Of course it's all very happy for Pearson. She can claim she was right; she can attack her detractors; and, best of all, it gives her the chance to be 'judgmental' about so many other people - after all, she's only doing it to try and prevent a tragedy! Bad things only happen because people aren't judgmental enough!
So, in today's column of foaming bile, we get the following delightful items. Remember now, it's not Pearson being judgmental, it's her doing the world a public service; unless people are 'judgmental' then there'll be chaos, I tell you!
But I'm afraid the chief WAG's decision to dress up as Audrey Hepburn for Closer magazine just makes me mad. Not so much Breakfast At Tiffany's as Happy Meal at H. Samuel.

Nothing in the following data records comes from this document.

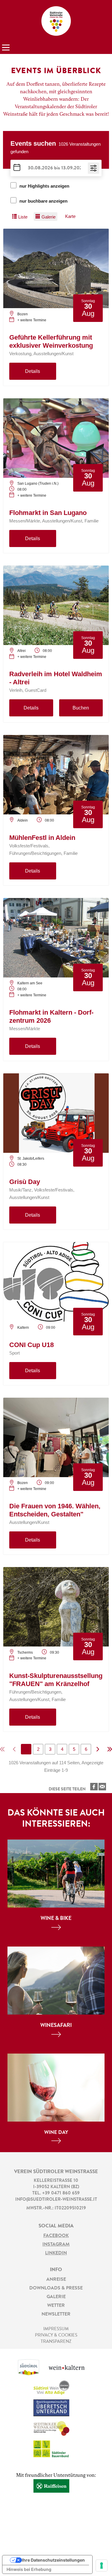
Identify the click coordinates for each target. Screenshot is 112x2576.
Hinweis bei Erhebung (29, 2569)
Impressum (56, 2329)
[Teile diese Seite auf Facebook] (94, 1786)
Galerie (56, 2297)
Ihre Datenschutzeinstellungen (53, 2560)
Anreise (56, 2279)
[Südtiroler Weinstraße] (56, 21)
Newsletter (56, 2314)
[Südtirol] (33, 2369)
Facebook (56, 2235)
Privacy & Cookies (56, 2335)
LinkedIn (56, 2253)
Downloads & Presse (56, 2288)
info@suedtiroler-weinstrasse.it (56, 2199)
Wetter (56, 2305)
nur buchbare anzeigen (43, 201)
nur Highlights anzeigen (44, 186)
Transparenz (56, 2342)
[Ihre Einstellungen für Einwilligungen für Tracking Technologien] (101, 2565)
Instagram (56, 2244)
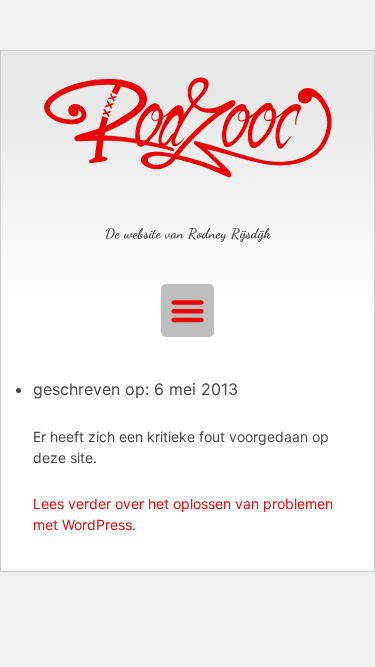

Audrey was extravagantly beautiful, exquisitely refined and became one of the great style icons of the 20th century. Coleen is cheerful, orange and about to become Mrs Potato Head. She may think she is paying tribute to Audrey Hepburn by donning a toupee and a little black dress. Well, she ain't.
See, she's lower class and therefore deserves to be slagged off! It's not snobbery; it's journalistic integrity to say that Coleen McLoughlin dressing up as Audrey Hepburn 'makes you mad'. Mad? Really? Why would anyone be made 'mad' by a woman dressing up as another woman, unless that person was 'mad' in the first place? How can a photo of something make you mad?
The Beijing Olympics has unintentionally given the world an exciting new sport. It's called Get The Torch. The country that manages to put the flame out most times - France managed four on Monday - wins. But first, contestants have to overcome a Great Wall. I mean the sinister Chinese guardians of the flame. With their scowling faces and blue and white matching tracksuits, they looked like the absurd henchmen of some James Bond villain, hell-bent on world domination. Come to think of it, that's pretty much what they are.
Let's have a go at the sinister Orientals! That's not being judgmental, it's an important piece of writing. Remember this: she's not doing it for a cheap laugh or to be nasty; she's doing it because she cares. So very, very deeply. But, that's only one race of people she's had a go at - surely she can squeeze in one more before the word count gets exceeded? Oh yes!
Mohammed Anwar avoided a ban for speeding when he told a court that not being able to drive would make it difficult to commute between his two wives.
His lawyer explained that the restaurant owner has one wife in Motherwell and the other in Glasgow and sleeps with them on alternate nights. He was described as "a busy man". Yes, we can see that.
Bigamy is illegal in this country. So is travelling criminally fast - 64mph in a 30mph zone in Mr Anwar's case. Would a non-Muslim with a wife in one town and a mistress down the motorway receive such outrageously lenient treatment?
See, that's not being judgmental; that's Allison importantly tackling the vital issues of the day - like why darkies get treated better than white people!
Spare me the lectures, Pearson. You're a vile piece of shit. You haven't been proved right. You're scum. Is that me being judgmental? I suppose it is.